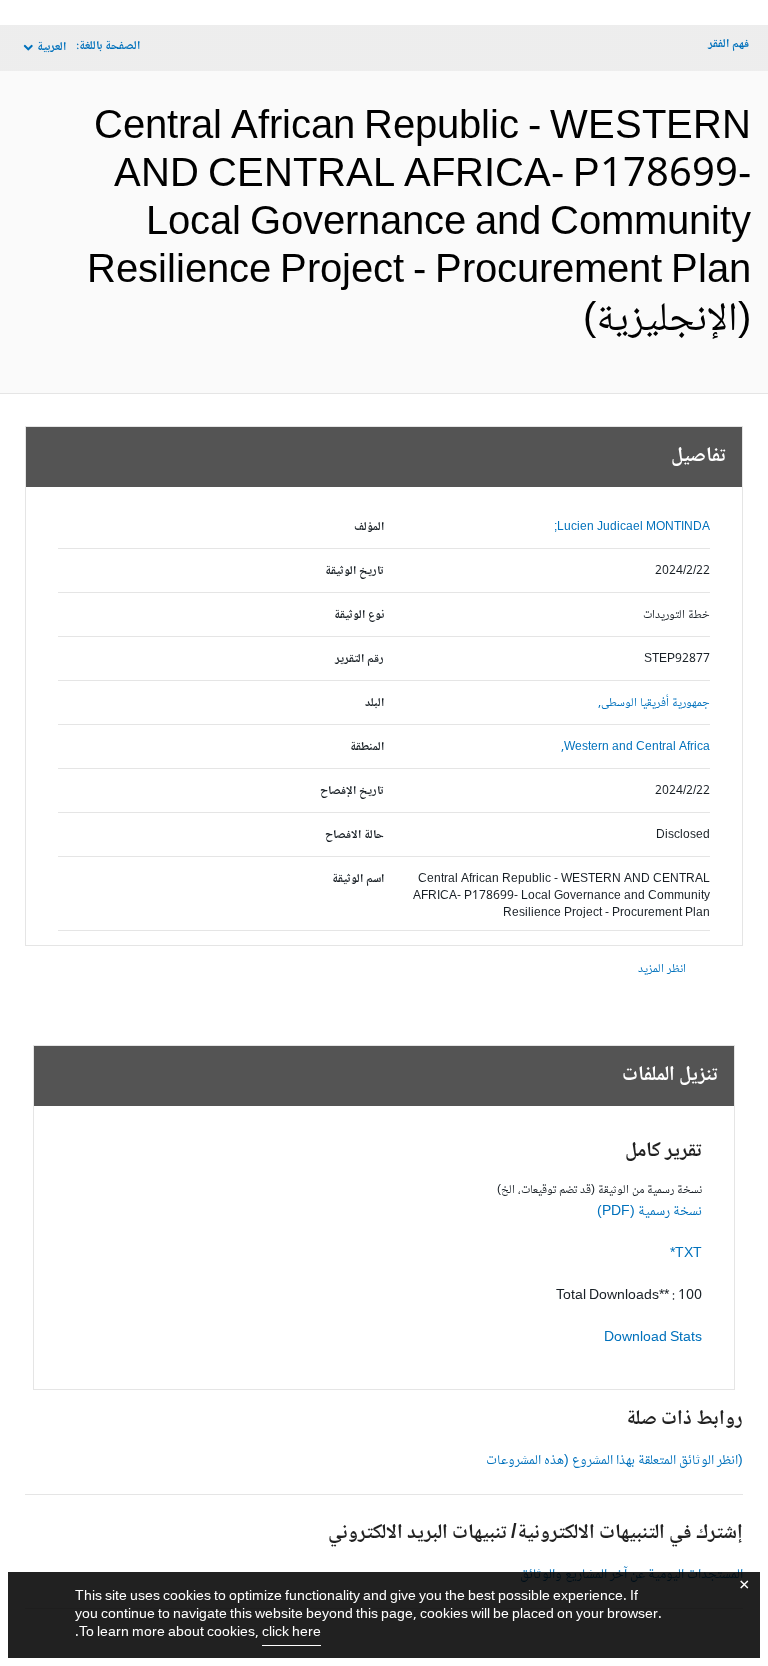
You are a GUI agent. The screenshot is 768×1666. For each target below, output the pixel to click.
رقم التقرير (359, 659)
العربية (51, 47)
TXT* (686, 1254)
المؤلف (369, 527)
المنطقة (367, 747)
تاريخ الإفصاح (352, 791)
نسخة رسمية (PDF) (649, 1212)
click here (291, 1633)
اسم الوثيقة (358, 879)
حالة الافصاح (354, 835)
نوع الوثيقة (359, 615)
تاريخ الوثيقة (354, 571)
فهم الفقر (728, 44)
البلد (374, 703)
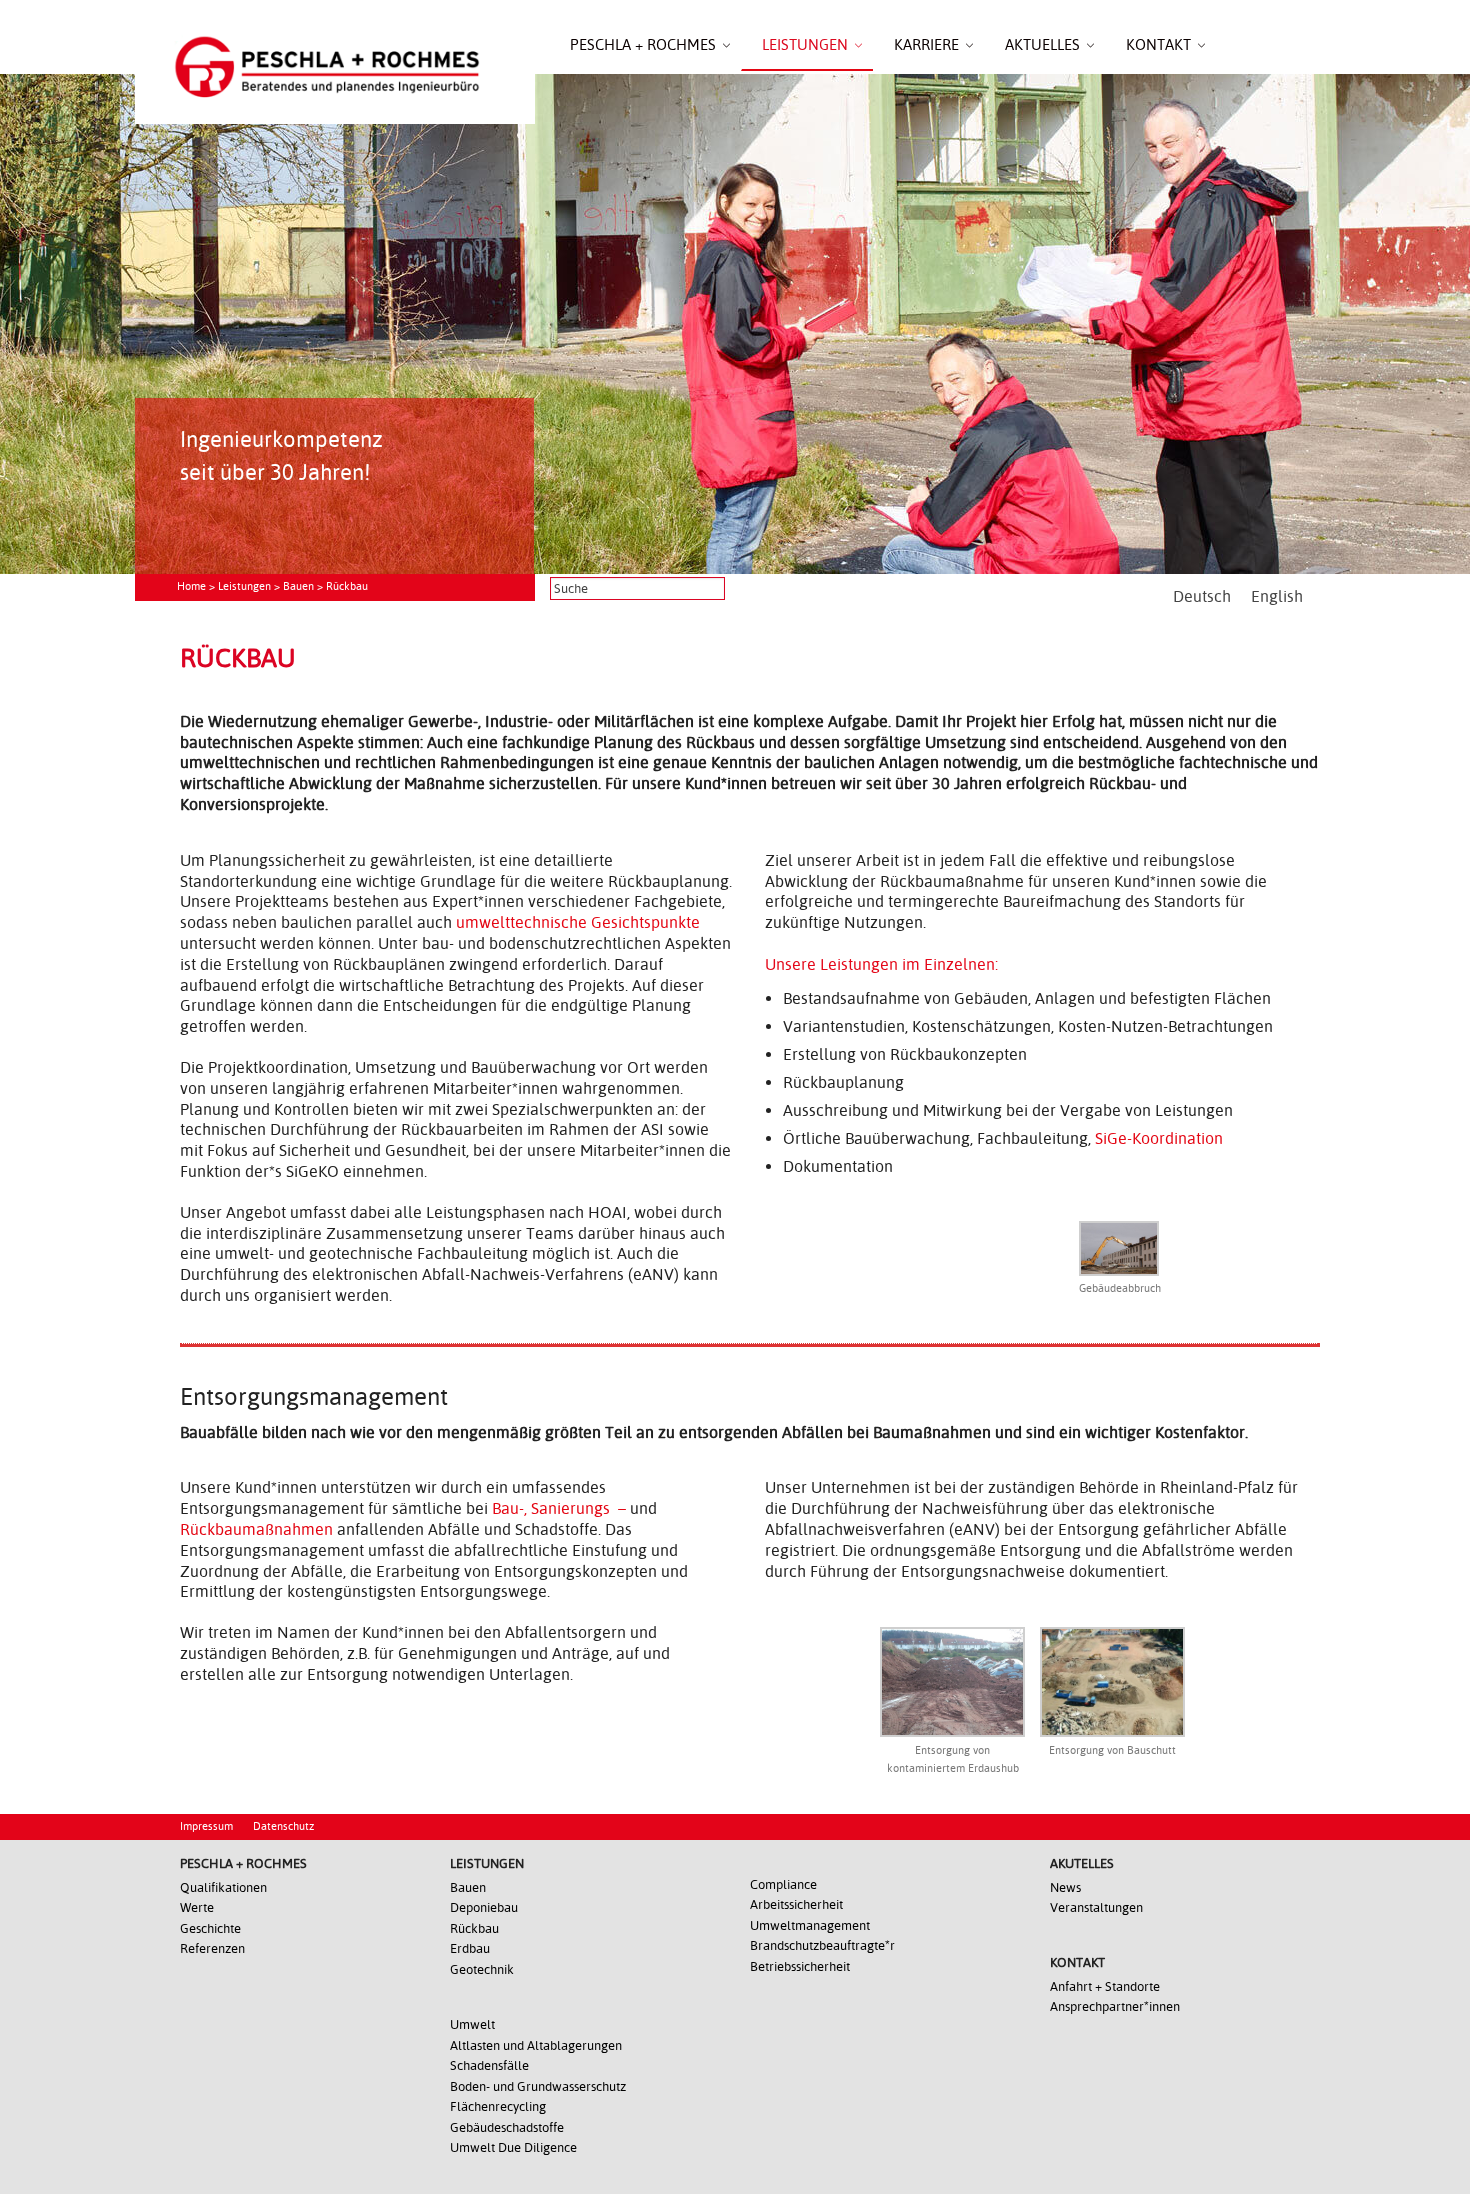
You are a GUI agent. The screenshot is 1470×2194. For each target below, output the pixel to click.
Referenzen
--
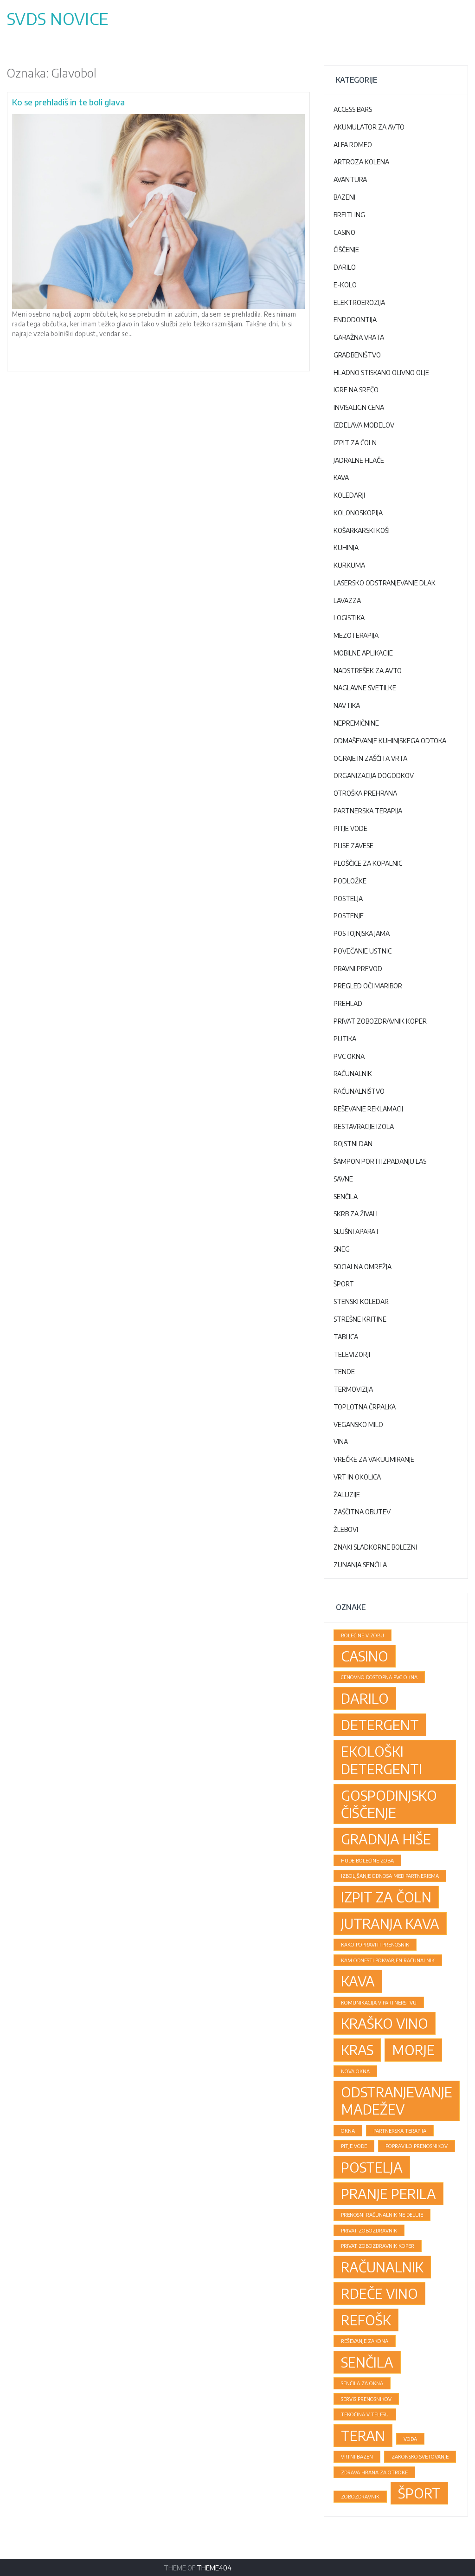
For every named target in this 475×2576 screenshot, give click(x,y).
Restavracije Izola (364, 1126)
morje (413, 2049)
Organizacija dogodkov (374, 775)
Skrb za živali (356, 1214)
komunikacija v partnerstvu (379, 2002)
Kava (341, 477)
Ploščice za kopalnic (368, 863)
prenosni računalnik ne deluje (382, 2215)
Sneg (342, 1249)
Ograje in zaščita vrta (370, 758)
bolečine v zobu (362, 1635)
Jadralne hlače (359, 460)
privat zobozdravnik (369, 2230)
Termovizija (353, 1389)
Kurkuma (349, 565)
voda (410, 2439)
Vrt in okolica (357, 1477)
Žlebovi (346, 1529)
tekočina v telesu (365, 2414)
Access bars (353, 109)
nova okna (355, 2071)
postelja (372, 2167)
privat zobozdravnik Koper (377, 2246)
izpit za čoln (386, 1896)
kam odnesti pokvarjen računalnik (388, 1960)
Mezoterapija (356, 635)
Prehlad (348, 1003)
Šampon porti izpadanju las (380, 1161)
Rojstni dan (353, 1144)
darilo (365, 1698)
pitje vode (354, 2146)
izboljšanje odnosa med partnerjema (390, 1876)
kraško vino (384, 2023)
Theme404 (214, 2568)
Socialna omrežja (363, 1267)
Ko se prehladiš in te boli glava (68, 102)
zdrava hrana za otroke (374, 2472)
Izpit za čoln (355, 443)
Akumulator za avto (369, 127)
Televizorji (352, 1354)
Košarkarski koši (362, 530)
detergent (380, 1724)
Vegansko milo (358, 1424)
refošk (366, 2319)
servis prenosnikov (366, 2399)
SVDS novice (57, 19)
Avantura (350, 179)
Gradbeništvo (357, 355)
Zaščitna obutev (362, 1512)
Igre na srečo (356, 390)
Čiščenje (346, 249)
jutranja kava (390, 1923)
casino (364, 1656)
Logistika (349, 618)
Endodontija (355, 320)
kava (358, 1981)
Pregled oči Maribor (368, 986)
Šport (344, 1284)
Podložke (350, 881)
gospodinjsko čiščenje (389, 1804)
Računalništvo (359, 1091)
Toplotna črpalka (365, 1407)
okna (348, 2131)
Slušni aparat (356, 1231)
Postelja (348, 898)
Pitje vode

# PROBLEM TO SOLVE
Scan the material above for the string "zobozdravnik". Copy each line that holds it.

# EXERCISE OUTPUT
privat zobozdravnik (369, 2230)
privat zobozdravnik Koper (377, 2246)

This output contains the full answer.